Denial or Resilience?
We all have baggage. Some of us could fill Melania Trump's closet with our baggage. I am one such person.
I know people who have spent years "on the couch" and seem no better off for all their navel gazing. I know others who have lived such unconscious lives it's like they hit autopilot around age five and have been floating ever since. Somewhere, there must be a balance, but where?
No stranger to the helping professions, being part of a helping profession, I'm still wary of the helping profession. I'm wary of myself or any other doctor "guruized". My goal as a doctor, personal/professional coach or in whatever capactiy I'm helping someone, is to help them start listening to their higher self--the God-given part of them that leads to peace and happiness and optimal functioning.
I don't like to be a crutch--a drug someone uses to prolong their dysfunction. I want to be a catalyst and then let them, in their rediscovered enlightenment, figure it out. It is their life afterall.
It is a fine balance, knowing when enough reflection, enough intervention, enough therapy, is enough. It is sometimes difficult to know when a problem rises to the level of requiring intervention. Or, do you even need a problem to seek help? Could you just want to have a better, more productive life?
Does charging forward with life mean you're in denial? Or does charging forward with life indicate resilience?

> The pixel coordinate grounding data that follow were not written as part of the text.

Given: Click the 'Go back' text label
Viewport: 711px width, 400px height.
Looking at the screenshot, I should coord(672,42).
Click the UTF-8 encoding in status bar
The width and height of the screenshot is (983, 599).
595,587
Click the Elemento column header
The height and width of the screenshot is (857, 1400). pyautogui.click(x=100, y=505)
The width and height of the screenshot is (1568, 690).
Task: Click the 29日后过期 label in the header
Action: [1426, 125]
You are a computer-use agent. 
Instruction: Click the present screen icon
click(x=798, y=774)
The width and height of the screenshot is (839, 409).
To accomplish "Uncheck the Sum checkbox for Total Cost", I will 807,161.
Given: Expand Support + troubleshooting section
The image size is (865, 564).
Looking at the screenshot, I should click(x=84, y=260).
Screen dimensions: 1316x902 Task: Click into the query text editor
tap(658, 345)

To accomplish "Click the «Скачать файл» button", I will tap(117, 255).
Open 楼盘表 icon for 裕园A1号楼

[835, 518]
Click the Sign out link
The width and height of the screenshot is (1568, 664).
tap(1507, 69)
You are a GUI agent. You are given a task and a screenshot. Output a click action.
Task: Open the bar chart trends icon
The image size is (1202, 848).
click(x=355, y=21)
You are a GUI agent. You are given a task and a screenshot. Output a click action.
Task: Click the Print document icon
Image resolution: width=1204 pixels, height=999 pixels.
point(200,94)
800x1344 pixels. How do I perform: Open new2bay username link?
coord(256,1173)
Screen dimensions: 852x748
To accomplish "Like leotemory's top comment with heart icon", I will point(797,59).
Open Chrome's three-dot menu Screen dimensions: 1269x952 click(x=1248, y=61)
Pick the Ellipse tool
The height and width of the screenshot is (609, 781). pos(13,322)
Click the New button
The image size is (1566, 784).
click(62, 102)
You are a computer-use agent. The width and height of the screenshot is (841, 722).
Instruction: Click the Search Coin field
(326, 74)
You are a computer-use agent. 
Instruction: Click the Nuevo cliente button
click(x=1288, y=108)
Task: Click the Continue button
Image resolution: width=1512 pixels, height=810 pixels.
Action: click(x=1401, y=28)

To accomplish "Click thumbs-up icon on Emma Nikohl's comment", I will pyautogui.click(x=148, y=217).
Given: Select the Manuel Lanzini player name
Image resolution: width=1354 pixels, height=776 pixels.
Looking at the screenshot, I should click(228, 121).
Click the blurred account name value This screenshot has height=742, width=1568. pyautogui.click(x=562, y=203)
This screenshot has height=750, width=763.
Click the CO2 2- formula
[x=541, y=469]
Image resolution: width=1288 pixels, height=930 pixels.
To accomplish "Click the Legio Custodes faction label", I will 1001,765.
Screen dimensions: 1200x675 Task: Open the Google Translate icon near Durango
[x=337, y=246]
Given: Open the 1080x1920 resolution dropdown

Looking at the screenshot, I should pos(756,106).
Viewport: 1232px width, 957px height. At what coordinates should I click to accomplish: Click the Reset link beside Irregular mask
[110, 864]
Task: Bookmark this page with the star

I believe it is possible to seek therapy and stay in denial. I believe it is possible to seek therapy and be resilient. I believe therapy can help a person develop resilience. I believe it is possible to avoid therapy to stay in denial. I believe it is possible to avoid therapy because the person is resilient.
So, are people these days over-helped or not helped enough?
2 comments:
i've had some really bad experiences with therapy before. in my opinion, so much of it is only "opinion" anyway. That is their way of seeing the world, their own grid that they are looking through. their own understanding of what they've learned in school. but not always real practical in "real" life situations. i think you hit the nail right on the head. being able to quiet one self and then listen to the voice within. it's amazing just how right on that can be. i'm not against "therapy" either, but am very "cautious" who i will pick these days.
vj
I think it is a tough call. I think some people are really resilient and mostly don't benefit from therapy--in those cases it really is just an opinion a therapist would offer. However, there cases where someone suffers from a personality disorder or something and particularly isn't self-aware, and in these cases therapy is necessary.
I think a lot of it is knowing yourself. People who know themselves really well can often gather opinions and handle the situtation themselves, but there are people who are so blind to reality that they need to sort through that before they can handle life. I am a very resilient person and know myself really well due to some early tragedy in my life, so when bad things happen, I may get upset but overall I'm all right. My sister in law, on the other hand, is not the least bit resilient and had very little bad happen in her life but plenty of constant self-obsession fostered by my MIL. I need to collect opinions on things but my SIL needs and is in therapy.